_What you should do_: Rewrite the records from their start through the line containing "The image size is (346, 333).", replacing "Where is" with "Where can I find" and keeping everything else the same.

_Excerpted records_:

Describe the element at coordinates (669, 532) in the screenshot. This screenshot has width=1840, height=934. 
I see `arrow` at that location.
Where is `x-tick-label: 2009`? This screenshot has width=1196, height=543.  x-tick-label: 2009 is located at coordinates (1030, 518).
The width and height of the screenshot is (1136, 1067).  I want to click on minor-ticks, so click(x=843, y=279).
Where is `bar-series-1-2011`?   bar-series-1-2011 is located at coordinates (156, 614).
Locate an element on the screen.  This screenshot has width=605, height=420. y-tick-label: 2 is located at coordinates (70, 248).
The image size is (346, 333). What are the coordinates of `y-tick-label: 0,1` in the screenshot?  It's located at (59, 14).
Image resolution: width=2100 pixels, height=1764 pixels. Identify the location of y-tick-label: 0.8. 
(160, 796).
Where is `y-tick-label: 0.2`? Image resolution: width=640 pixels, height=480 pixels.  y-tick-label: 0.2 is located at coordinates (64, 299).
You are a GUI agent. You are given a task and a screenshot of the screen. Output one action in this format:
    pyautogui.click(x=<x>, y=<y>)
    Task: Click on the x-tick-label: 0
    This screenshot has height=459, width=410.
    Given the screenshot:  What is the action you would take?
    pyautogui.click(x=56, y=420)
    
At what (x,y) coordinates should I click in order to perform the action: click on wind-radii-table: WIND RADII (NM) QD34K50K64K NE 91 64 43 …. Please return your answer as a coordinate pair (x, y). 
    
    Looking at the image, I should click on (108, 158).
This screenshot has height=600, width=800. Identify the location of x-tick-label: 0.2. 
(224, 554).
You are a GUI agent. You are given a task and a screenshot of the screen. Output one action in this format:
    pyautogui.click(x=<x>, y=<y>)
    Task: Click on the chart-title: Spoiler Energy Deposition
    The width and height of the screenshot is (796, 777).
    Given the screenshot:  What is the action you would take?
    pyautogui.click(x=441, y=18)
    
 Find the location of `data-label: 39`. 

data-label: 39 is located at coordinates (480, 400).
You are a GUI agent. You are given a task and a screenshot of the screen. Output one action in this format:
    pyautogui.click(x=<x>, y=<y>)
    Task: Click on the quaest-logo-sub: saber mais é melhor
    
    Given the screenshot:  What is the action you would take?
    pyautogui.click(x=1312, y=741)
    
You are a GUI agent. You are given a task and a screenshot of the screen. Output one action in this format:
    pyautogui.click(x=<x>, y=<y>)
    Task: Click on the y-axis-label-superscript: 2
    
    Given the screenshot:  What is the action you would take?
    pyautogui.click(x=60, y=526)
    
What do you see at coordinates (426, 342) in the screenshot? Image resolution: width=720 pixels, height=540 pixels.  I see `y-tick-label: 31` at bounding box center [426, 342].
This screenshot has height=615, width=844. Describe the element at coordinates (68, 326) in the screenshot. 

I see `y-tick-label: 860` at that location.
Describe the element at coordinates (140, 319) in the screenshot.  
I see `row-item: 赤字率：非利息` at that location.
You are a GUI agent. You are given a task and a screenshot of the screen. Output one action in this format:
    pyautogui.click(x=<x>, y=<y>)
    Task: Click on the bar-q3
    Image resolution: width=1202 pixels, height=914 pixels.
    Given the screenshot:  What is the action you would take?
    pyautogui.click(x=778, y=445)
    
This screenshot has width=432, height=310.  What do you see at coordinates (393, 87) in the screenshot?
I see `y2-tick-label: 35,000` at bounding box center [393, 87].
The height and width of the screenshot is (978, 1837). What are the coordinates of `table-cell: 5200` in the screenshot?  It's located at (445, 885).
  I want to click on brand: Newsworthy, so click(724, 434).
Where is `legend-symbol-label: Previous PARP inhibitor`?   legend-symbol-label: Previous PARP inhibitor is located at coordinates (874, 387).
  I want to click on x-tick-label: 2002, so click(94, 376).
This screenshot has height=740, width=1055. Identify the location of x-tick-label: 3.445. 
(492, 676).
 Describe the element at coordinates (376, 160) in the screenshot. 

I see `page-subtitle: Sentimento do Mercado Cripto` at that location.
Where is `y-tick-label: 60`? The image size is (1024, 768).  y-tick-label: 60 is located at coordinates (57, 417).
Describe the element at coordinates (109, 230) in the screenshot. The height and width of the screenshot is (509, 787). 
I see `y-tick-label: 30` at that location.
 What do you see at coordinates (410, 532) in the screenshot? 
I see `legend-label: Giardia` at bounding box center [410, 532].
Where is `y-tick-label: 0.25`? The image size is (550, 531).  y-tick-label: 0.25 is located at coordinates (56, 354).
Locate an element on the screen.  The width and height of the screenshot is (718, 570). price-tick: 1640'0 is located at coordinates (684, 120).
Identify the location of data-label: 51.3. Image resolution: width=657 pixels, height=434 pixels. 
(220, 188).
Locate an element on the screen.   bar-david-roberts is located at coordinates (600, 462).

_Written solution_:
Describe the element at coordinates (669, 532) in the screenshot. This screenshot has width=1840, height=934. 
I see `arrow` at that location.
Where can I find `x-tick-label: 2009`? This screenshot has width=1196, height=543.  x-tick-label: 2009 is located at coordinates (1030, 518).
The width and height of the screenshot is (1136, 1067).  I want to click on minor-ticks, so click(x=843, y=279).
Where can I find `bar-series-1-2011`?   bar-series-1-2011 is located at coordinates (156, 614).
Locate an element on the screen.  This screenshot has width=605, height=420. y-tick-label: 2 is located at coordinates (70, 248).
The image size is (346, 333). What are the coordinates of `y-tick-label: 0,1` in the screenshot?  It's located at (59, 14).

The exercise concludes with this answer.